§ Teks Bacaan
Sebagian pengikut hadits, dengan berpikir bahwa mereka meniru Muhammad, akan menggunakan hadits untuk memperingatkan orang lain tentang hukum Islam. Ironisnya, Quran ayat 50:45 dan 6:19 membuktikan bahwa Muhammad sendiri hanya memperingatkan menggunakan Quran.

… فَذَكِّرْ بِالْقُرْآنِ مَن يَخَافُ وَعِيدِ
… Maka berilah (ya Muhammad) peringatan dengan Al-Qur’an kepada siapa pun yang takut kepada ancaman-Ku. (50:45)
… وَأُوحِيَ إِلَيَّ هَٰذَا الْقُرْآنُ لِأُنذِرَكُم بِهِ وَمَن بَلَغَ …
Al-Qur’an ini diwahyukan kepadaku agar dengannya aku memberi peringatan kepadamu dan kepada siapa pun yang mendapatnya… (6:19)

Nabi Muhammad hanya mengikuti Quran

Pengikut hadits berpikir bahwa mereka mengikuti jalan Muhammad dengan mengikuti hadits tentang dia. Ironisnya, Muhammad mengatakan dalam Quran ayat 50:45 bahwa dia sendiri hanya mengikuti Quran.

وَإِذَا تُتْلَىٰ عَلَيْهِمْ آيَاتُنَا بَيِّنَاتٍ ۙ قَالَ الَّذِينَ لَا يَرْجُونَ لِقَاءَنَا ائْتِ بِقُرْآنٍ غَيْرِ هَٰذَا أَوْ بَدِّلْهُ ۚ قُلْ مَا يَكُونُ لِي أَنْ أُبَدِّلَهُ مِن تِلْقَاءِ نَفْسِي ۖ إِنْ أَتَّبِعُ إِلَّا مَا يُوحَىٰ إِلَيَّ
Dan apabila dibacakan kepada mereka ayat-ayat Kami dengan jelas, orang-orang yang tidak mengharapkan pertemuan dengan Kami berkata, “Datangkanlah kitab selain Al-Qur’an ini atau gantikan (isinya Al-Quran).” Katakanlah (Muhammad), “Tidaklah pantas bagiku menggantinya atas kemauanku sendiri. Aku hanya mengikuti apa yang diwahyukan kepadaku. …” (10:15)

§ Baris Data
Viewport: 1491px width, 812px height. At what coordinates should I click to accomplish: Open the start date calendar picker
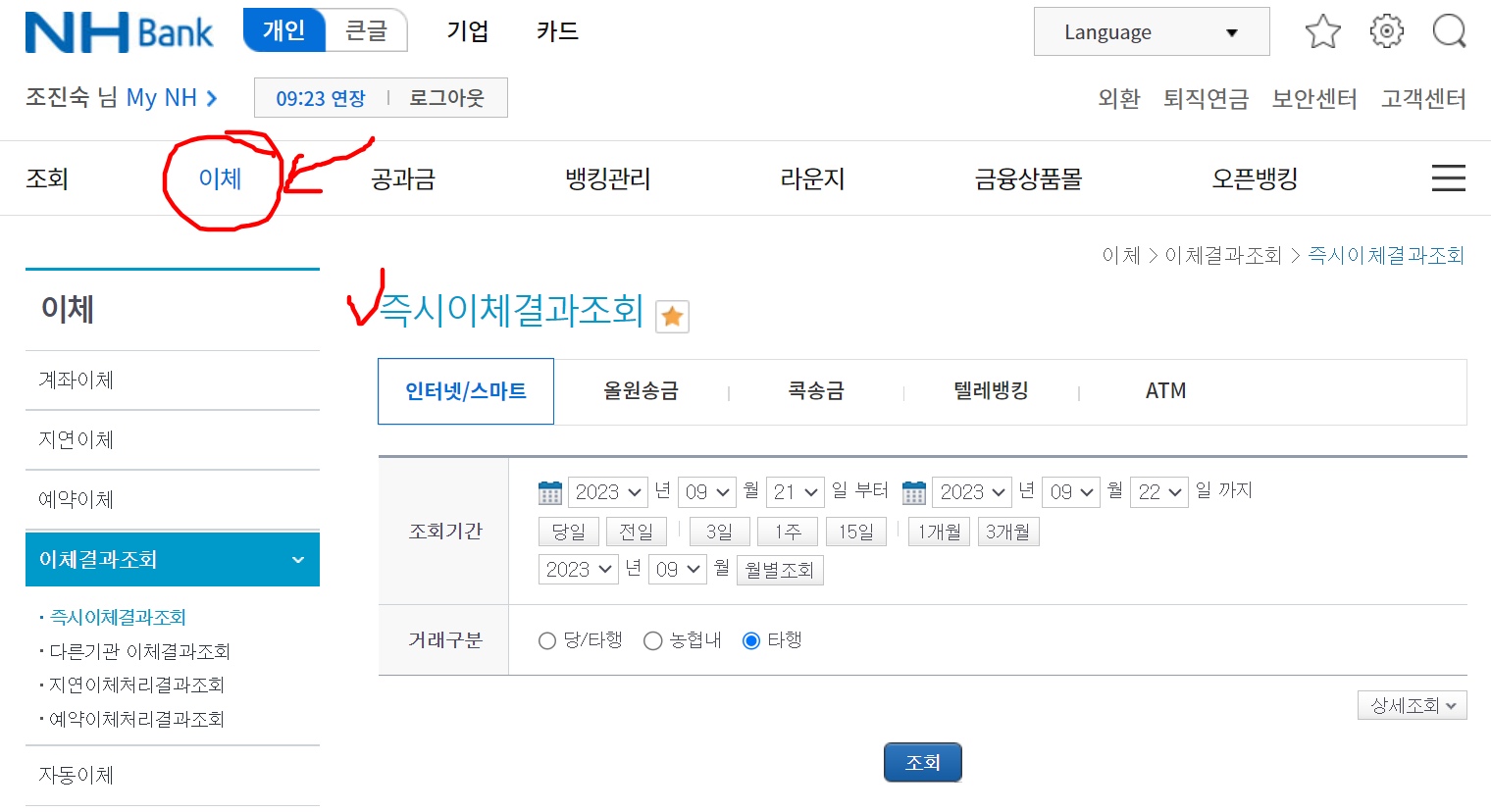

* * *

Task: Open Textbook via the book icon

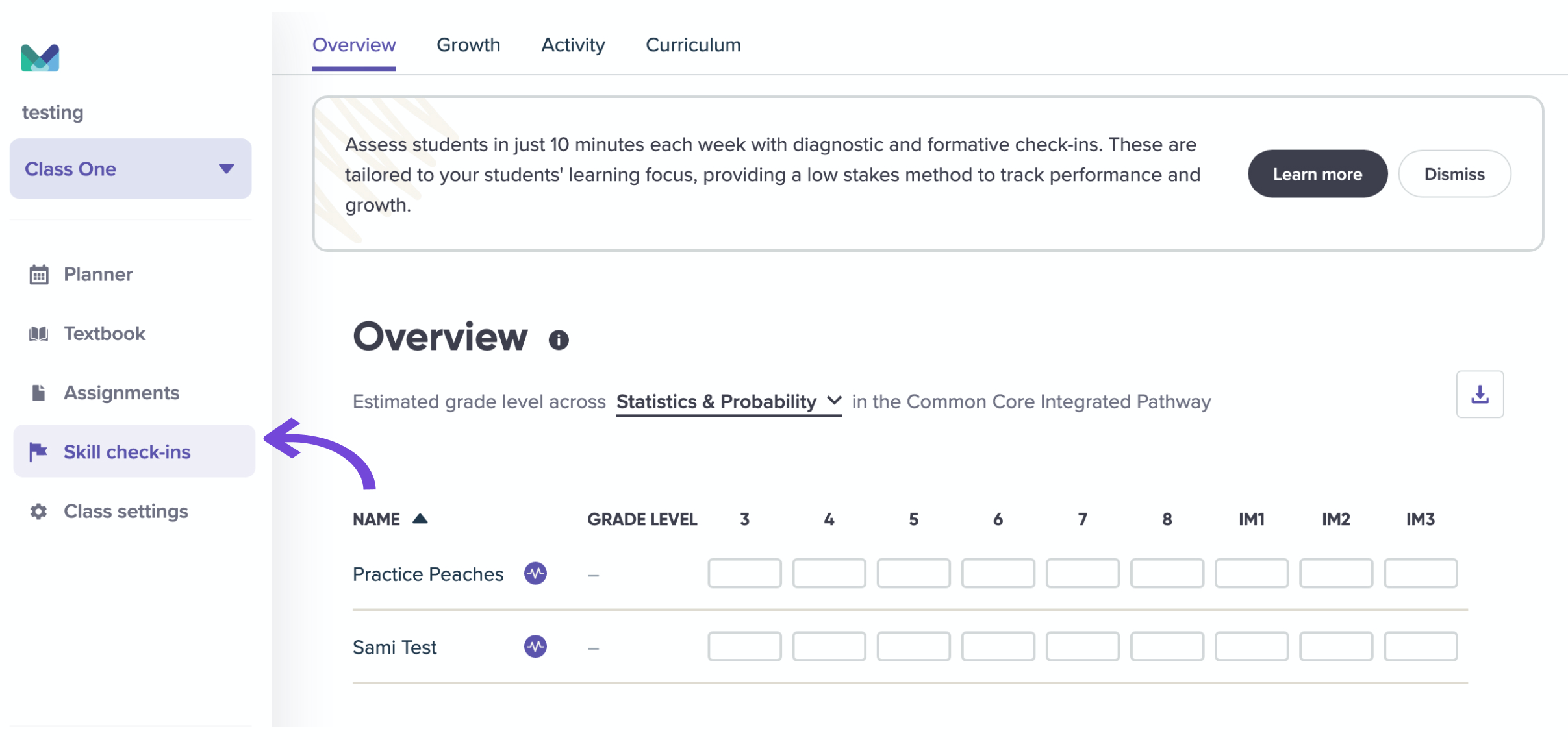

§ Tantangan 1
Tuliskan ulang dengan tepat bagian teks bacaan yang dimulai dengan "Sebagian pengikut hadits, dengan" dan berlanjut sampai "memperingatkan menggunakan Quran.".
§ Tantangan 2
Sebutkan semua nomor ayat Quran yang dirujuk dalam teks bacaan.
§ Tantangan 3
Tentukan apakah setiap pernyataan berikut sesuai dengan teks bacaan, lalu kutip kata-kata teks yang menjadi penentunya. (a) Muhammad hanya memberi peringatan dengan menggunakan Quran. (b) Orang-orang yang tidak mengharapkan pertemuan meminta didatangkan kitab selain Al-Qur’an. (c) Muhammad boleh mengganti Al-Qur’an atas kemauannya sendiri.
Data tersebut merupakan bahan tersendiri yang terpisah dari teks bacaan.

§ Jawaban Tugas 1
Sebagian pengikut hadits, dengan berpikir bahwa mereka meniru Muhammad, akan menggunakan hadits untuk memperingatkan orang lain tentang hukum Islam. Ironisnya, Quran ayat 50:45 dan 6:19 membuktikan bahwa Muhammad sendiri hanya memperingatkan menggunakan Quran.

§ Jawaban Tugas 2
50:45, 6:19, 10:15

§ Jawaban Tugas 3
(a) Ya: "Muhammad sendiri hanya memperingatkan menggunakan Quran."
(b) Ya: "Datangkanlah kitab selain Al-Qur’an ini atau gantikan (isinya Al-Quran)."
(c) Tidak: "Tidaklah pantas bagiku menggantinya atas kemauanku sendiri."